My mentor, bestselling author Orrin Woodward, has taught me if someone is about to make a tiny mistake, to consider letting them know gently. Please don’t come across as a know-it-all. You may want to say, “I could be wrong, but have you considered this? Perhaps there is another way of looking at this problem.” Or, “This is only my opinion, and I certainly am not an expert, but what about this option?” Using language like that leaves a back door for their ego to remain intact. Throw a little uncertainty into your language in order to gently introduce a suggestion. You may also try getting their permission to offer a suggestion. Perhaps something like, “Bob, if I noticed something I felt could really help you, do I have your permission to offer a little tip?” By getting their permission first, they are probably more open to hearing what you have to say. I learned from my mentor it matters less to the other person whether you are right; it matters if their ego and feelings are intact.
Finally, stop yourself and ask, “Who am I to criticize this other man?” Consider all the mistakes you have made throughout your life. It can be pretty easy to feel self-righteous when considering our strengths to another, but what about our flaws compared to their flaws? In John 8:9 Jesus said, “Let him who is without sin among you be the first to throw a stone at her.” I know all of my flaws. Who am I to judge another man? At this point, you may be wondering, “He, wait a minute… is Tim judging me or trying to tear me down?” or “Is Tim trying to teach me people skills?” Actually, I’m trying to show you we all make these common mistakes and we all have value that we and others may not yet see.
Now, naysayers will point out avoiding correcting people doesn’t count for landing airplanes, brain surgery or running a nuclear power plant. Of course there are times when you point out a mistake! If your spouse is driving the car and about to run a red light or crash into someone, don’t AVOID pointing it out in order to dogmatically follow this principle. Use discretion. However, the three extreme examples I just gave are situations where a person is in mortal danger. 99.9% of the time we AREN’T in mortal danger, so the exception won’t apply most of the time! You still need to avoid criticism most of the time!

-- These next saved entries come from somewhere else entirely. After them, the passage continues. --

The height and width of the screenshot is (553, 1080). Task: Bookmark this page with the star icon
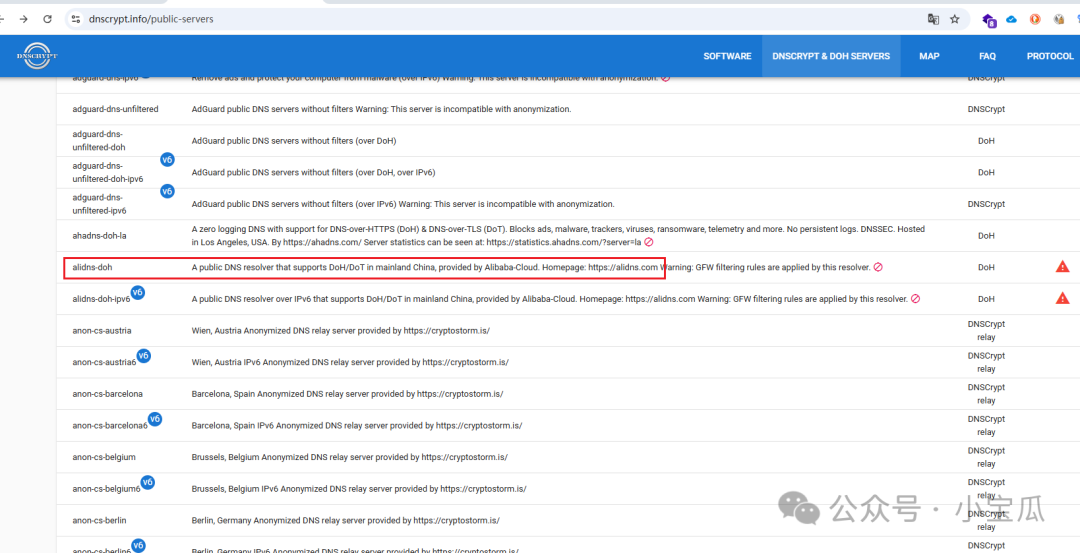pos(955,19)
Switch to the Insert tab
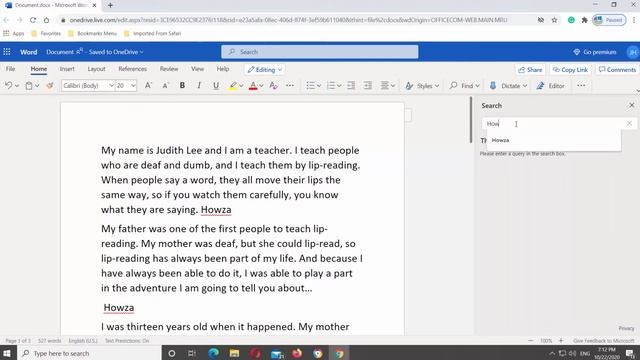This screenshot has width=640, height=360. point(67,69)
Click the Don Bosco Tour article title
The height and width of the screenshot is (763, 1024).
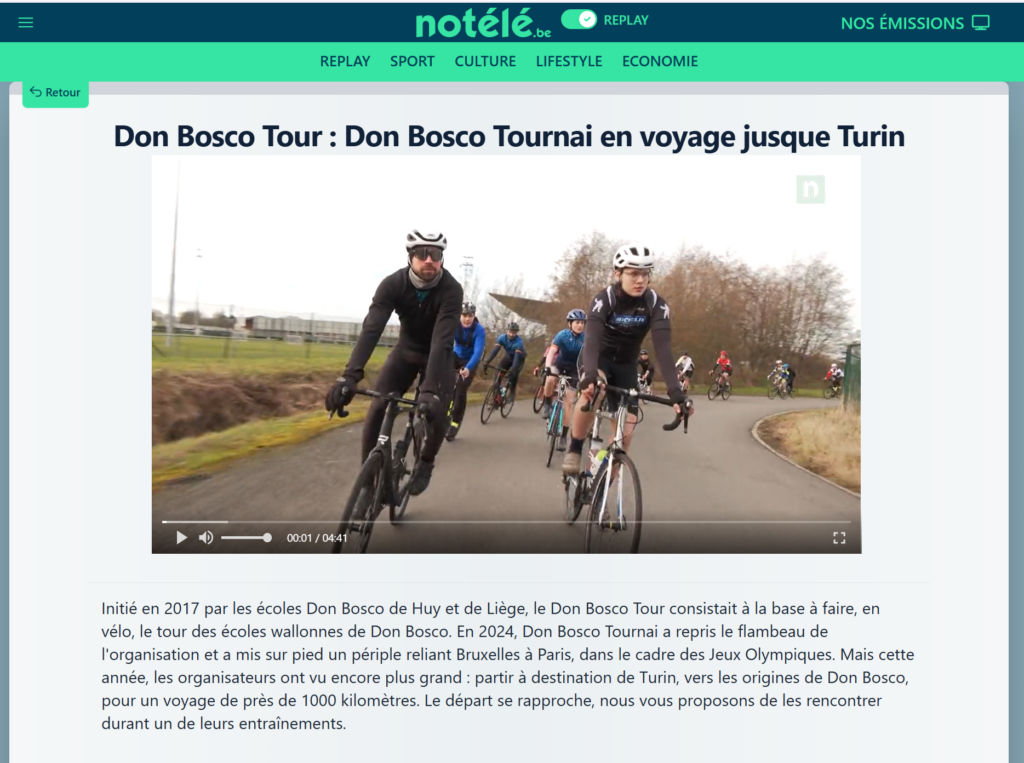(509, 137)
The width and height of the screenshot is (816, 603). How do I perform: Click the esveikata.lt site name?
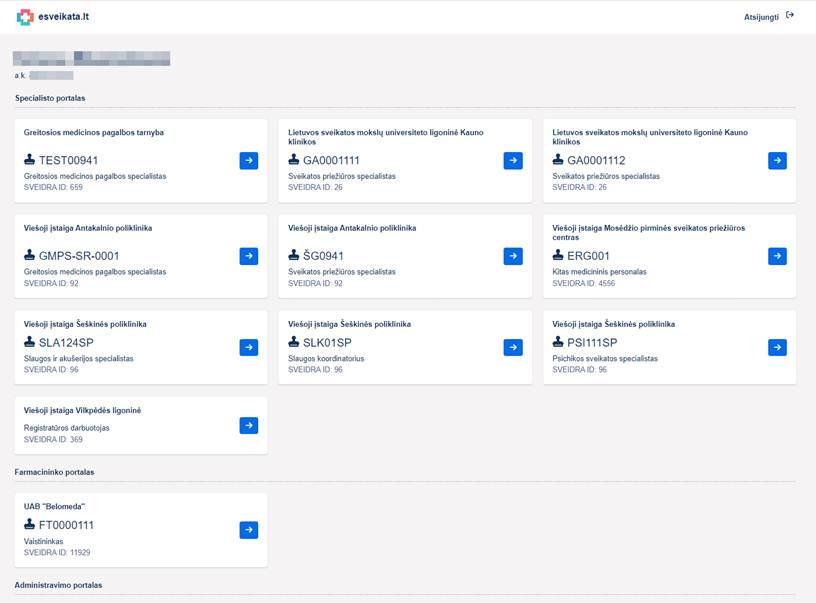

Fortunately, the LIFE business shares information to help even a blunt choleric like myself to soften his edges, develop some empathy, and share mentorship and advice from a place of serving rather than correcting. To quote from one of our recent books in the LIFEsubscription series, Bringing Out the Best in People, author Alan Loy McGinnis said, “Good managers and good teachers, on the other hand, do not waste much time doing postmortems on the failures of their people. Instead they look for strengths that others have overlooked and ways to encourage the gifts in their group.” If you want to become a better leader, I’d encourage you to bite your tongue when you feel you are about to criticize, and instead, point out what someone has done correctly.